Tax cuts remain a top priority for state lawmakers.
Taxation in Wisconsin is on a downward trend, but how does the state rank nationwide?
Over the past several years, Gov. Walker and Wisconsin state lawmakers have made tax cuts a priority, and this focus shows: While the Badger State’s taxation levels were once among the nation’s highest, they are now just below the national average, reported the Milwaukee Journal Sentinel.
This information comes from 2014 U.S. Census data, which showed that state and local taxes accounted for 10.5 percent of Wisconsinites’ income, while nationwide, state and local taxes took up 10.6 percent of American incomes. In 1973, Wisconsin residents were paying 14.7 percent of their income in state and local taxes.

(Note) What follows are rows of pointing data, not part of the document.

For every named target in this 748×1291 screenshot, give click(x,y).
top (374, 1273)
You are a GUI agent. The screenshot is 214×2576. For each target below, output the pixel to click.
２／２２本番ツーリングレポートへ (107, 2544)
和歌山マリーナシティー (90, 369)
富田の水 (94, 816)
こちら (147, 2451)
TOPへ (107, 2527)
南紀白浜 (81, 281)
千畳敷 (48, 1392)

Another ranking, the Tax Foundation’s 2018 State Business Tax Climate Index, shows Wisconsin’s tax competitiveness is on the lower side, however. The index is designed to show how well states structure their tax systems, as well as to provide a roadmap for improvement, the study authors note. Here’s how Wisconsin ranked on all categories:
- Overall rank: 38
- Corporate tax rank: 29
- Individual income tax rank: 43
- Sales tax rank: 7
- Unemployment insurance tax rank: 40
- Property tax rank: 26
Overall, Wisconsin rose one position (from 39 to 38) from 2017 to 2018.